Original post by Vip3rgt9

Thanks. For OCR they always tell us which questions to do substitutions in though don't they?

If they are deliberately looking for substitution, they will tell you in the question use the substitution u=blah.
If the question is ambiguous i.e. they don't tell you what to do - you can use various different methods including substitution.

Reply 169

daniel_vincent

JAN 2009

(1+2x)^0.5
(1+x)^3

Q3) iii) State the set of values of x for which the expansion is valid. [1]

I know the answer is: -0.5 < x < 0.5

but why is this?

Reply 170

stirkee

Original post by daniel_vincent

JAN 2009

(1+2x)^0.5
(1+x)^3

Q3) iii) State the set of values of x for which the expansion is valid. [1]

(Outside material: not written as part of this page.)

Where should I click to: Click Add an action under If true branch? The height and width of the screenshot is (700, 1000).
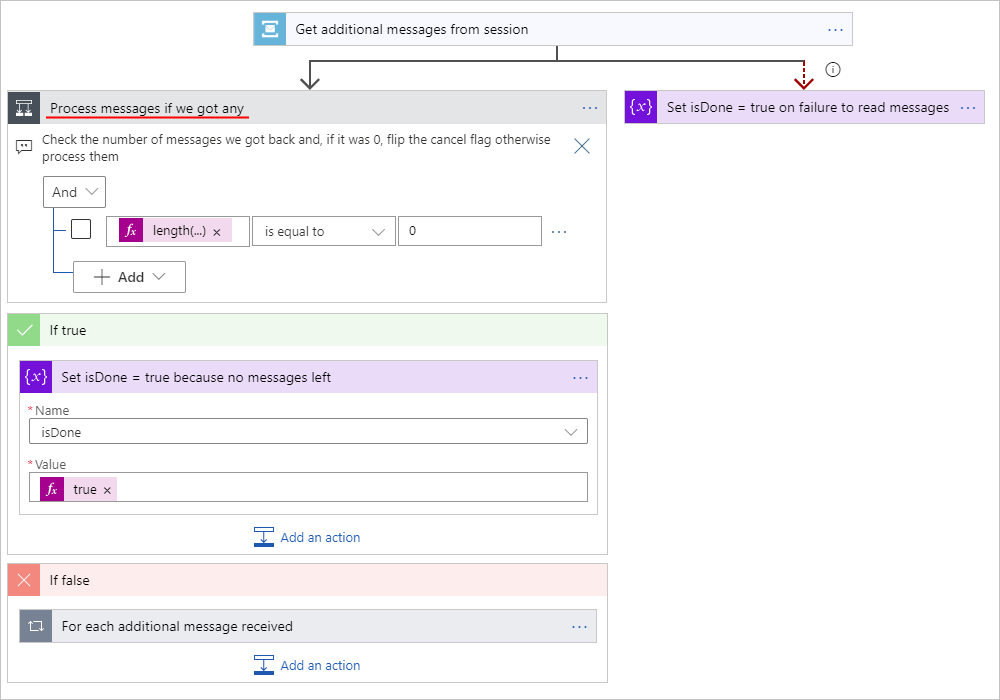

I know the answer is: -0.5 < x < 0.5

but why is this?

|2x| < 1

so -0.5 < x < 0.5

Reply 171

ninuzu

Original post by daniel_vincent

JAN 2009

(1+2x)^0.5
(1+x)^3

Q3) iii) State the set of values of x for which the expansion is valid. [1]

I know the answer is: -0.5 < x < 0.5

but why is this?

Because the formula (1+x)^n = 1 + nx + (n(n-1))/2! *x^2 + ... is only valid when |x|<1 so -1<x<1.
In the previous part of the question, you have expanded (1+2x)^0.5 using this formula. Replacing x in the values for which the formula is valid, you get |2x|<1, so |x|<0.5 ---> -0.5<x<0.5

Reply 172

AlesanaWill

Original post by Vip3rgt9

Thanks. For OCR they always tell us which questions to do substitutions in though don't they?

Write x / (x+2) as (x + 2 - 2) / (x+2), then you have (x+2)/(x+2) - 2/(x+2).

Which is just 1 - 2(x+2).

Reply 173

a10

just finished the last paper Jan 13, I have to say that second part of the differential equation ****ed me over. Make sure u read the questions carefully guys they often give wayyy too much information to hide the very subtle hints, can very easily catch you out and unfortunately with DE if one part is wrong your pretty much screwed for the rest of it.

Reply 174

SexyAndIKnowIt.

How to determine if vector lines are
a) parallel, b) intersect, c) skew ??

Reply 175

a10

Original post by SexyAndIKnowIt.

How to determine if vector lines are
a) parallel, b) intersect, c) skew ??

a) same direction vector (usually the other one is a multiple).

b) sub in and solve should be equal on both sides.

c) sub in and solve and shouldn't be equal on both sides.